La société civile européenne est vent debout contre le TTIP, le projet d'accord transatlantique. Et, au départ elle a raison. En 2013, les négociateurs européens se sont tout simplement trompés d'époque en voulant négocier selon un mandat secret un énième traité bilatéral de libre commerce soit disant pour booster la croissance.

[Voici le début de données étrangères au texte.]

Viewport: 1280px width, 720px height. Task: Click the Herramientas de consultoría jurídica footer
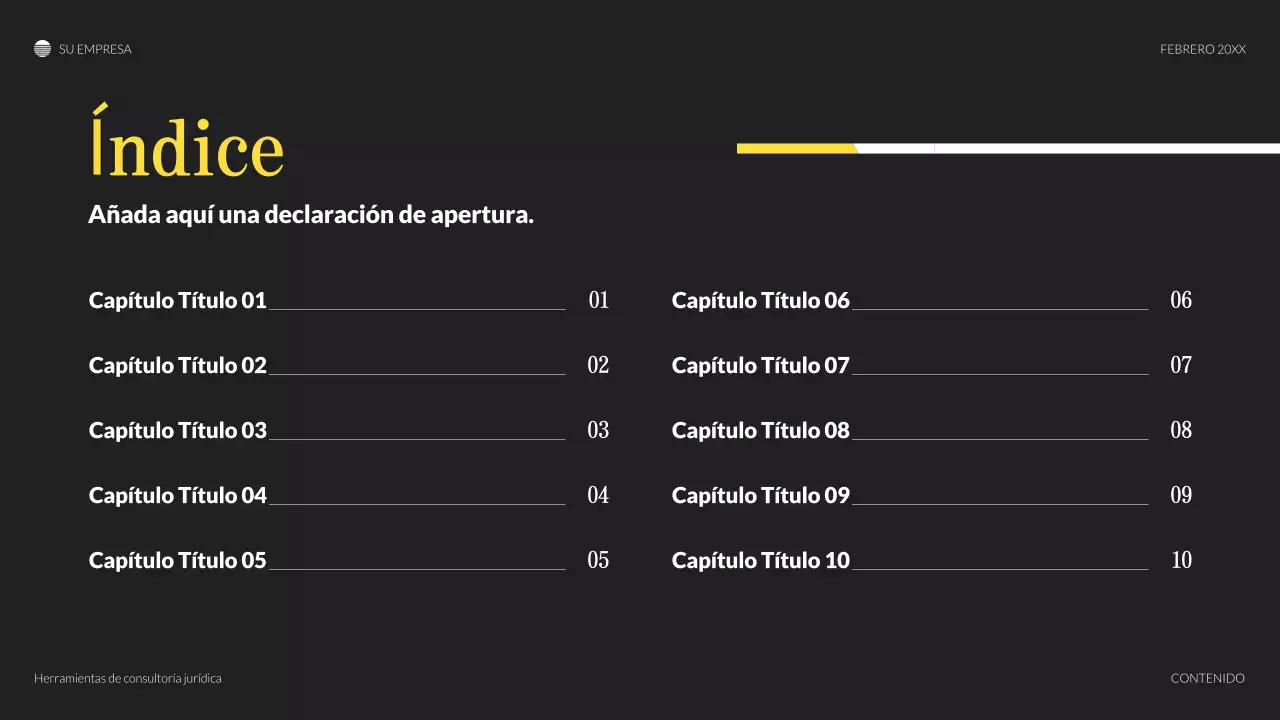128,678
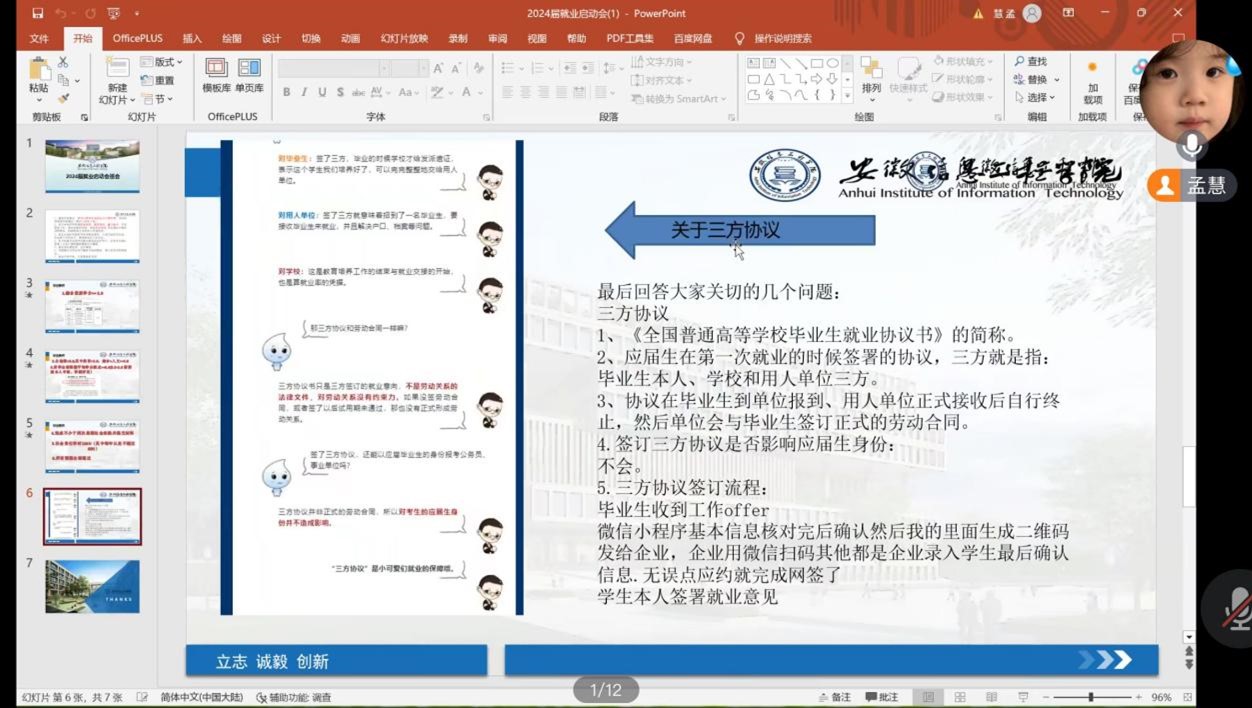This screenshot has height=708, width=1252.
Task: Pick the right-arrow shape from shapes gallery
Action: [x=817, y=79]
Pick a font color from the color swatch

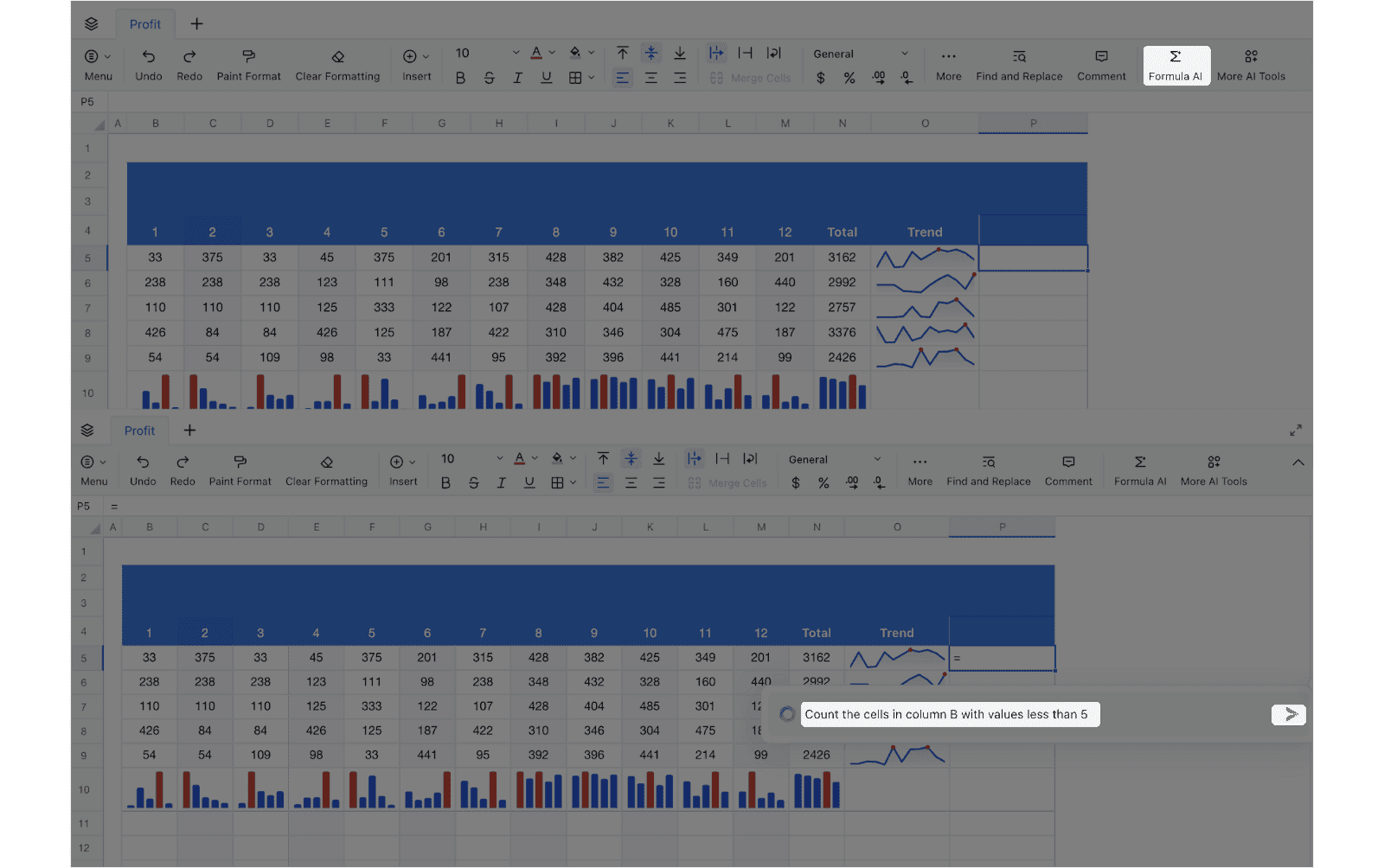pos(536,53)
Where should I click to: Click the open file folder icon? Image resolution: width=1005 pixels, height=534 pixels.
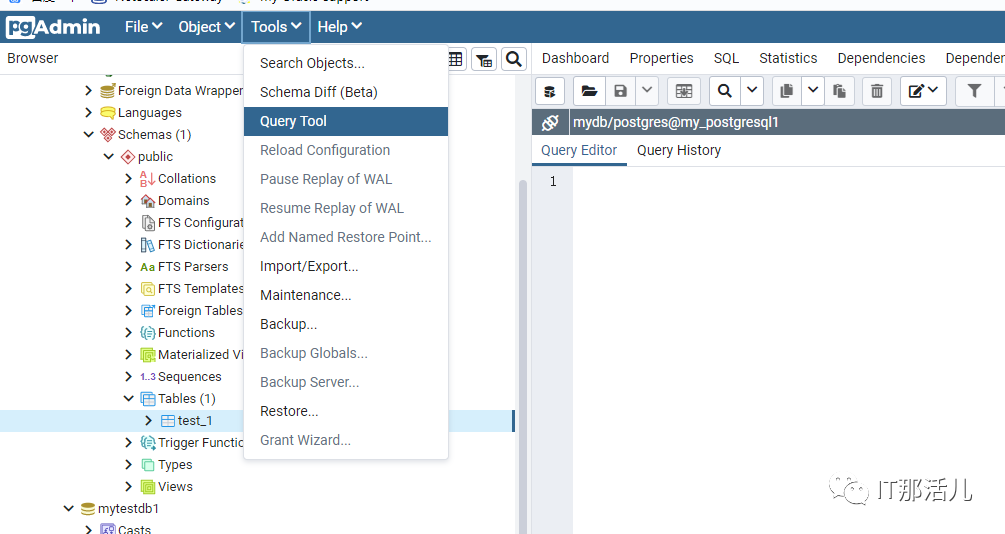pos(589,91)
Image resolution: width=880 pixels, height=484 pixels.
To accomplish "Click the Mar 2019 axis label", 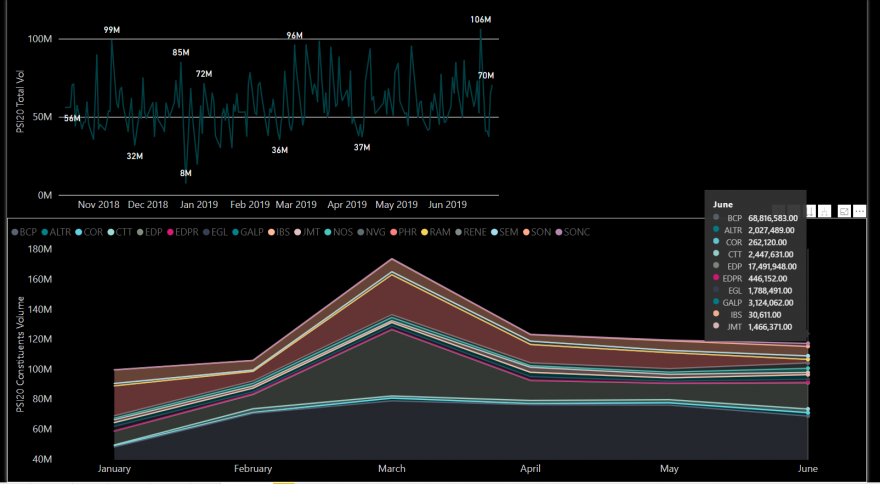I will tap(297, 205).
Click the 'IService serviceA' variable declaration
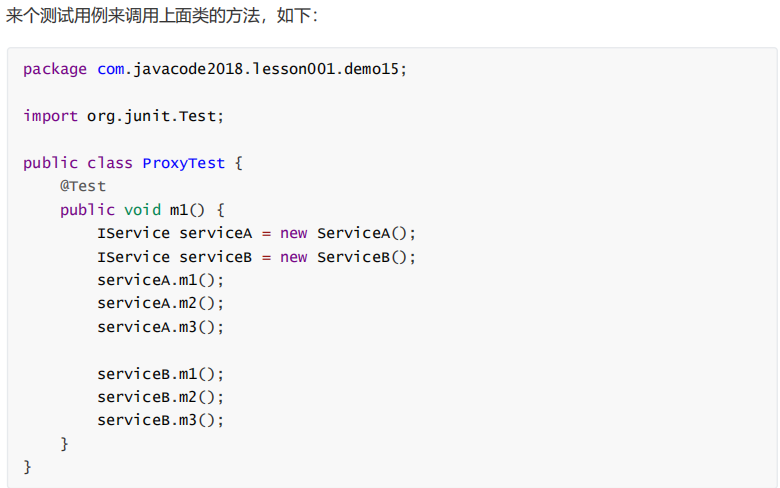Screen dimensions: 780x488 tap(175, 233)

Mais comme le disait très justement Pascal Lamy fin janvier à un petit déjeuner de la French American foundation, l'enjeu n'est plus d'abaisser des droits de douane mais d'harmoniser progressivement les normes s'appliquant aux différents biens, ce qui est une autre paire de manche. Car cette harmonisation a de fortes dimensions culturelles et ne sera possible que si l'harmonisation se fait par le haut, créant les nouvelles normes mondiales. Du coup, la négociation ne peut être que publique et longue !

Mais allons plus loin. Protection de qui et de quoi ? On pense tout de suite à la protection du consommateur et des producteurs. Mais quid de l'intégrité de la planète ? et c'est là que la société civile pourrait être à la manoeuvre, cesser de regarder uniquement le TTIP comme le cheval de Troie de la malbouffe et des OGM dans les assiettes européennes au plus grand profit des multi-nationales mais au contraire s'engager dans la brêche et dire : oui, le commerce bilatéral euro-américain de demain devra mettre en son cœur le concept de « filière durable », d'abord en imposant la traçabilité de la consommation d'énergie fossile tout au long de la filière, puis en définissant des normes de filière durable.

C'est aussi l'occasion pour l'UE de sortir de l'intégrisme du marché unifié : un marché bien plus unifié que ne l'est le marché américain. Reprenons l'idée de gouvernance à multi-niveaux appliquée au marché ; en même temps qu'on harmonise les conditions de production entre les deux côtés de l'Atlantique pour les voitures ou les téléphones portables, redonnons du mou au fromage de chêvre écoulé localement.

Ne nous bornons pas à boxer pour empêcher le TTIP de passer, même si c'est le sport favori d'une partie de la société civile ; faisons du judo pour utilser l'énergie néolibérale au service de la transition vers de sociétés durables.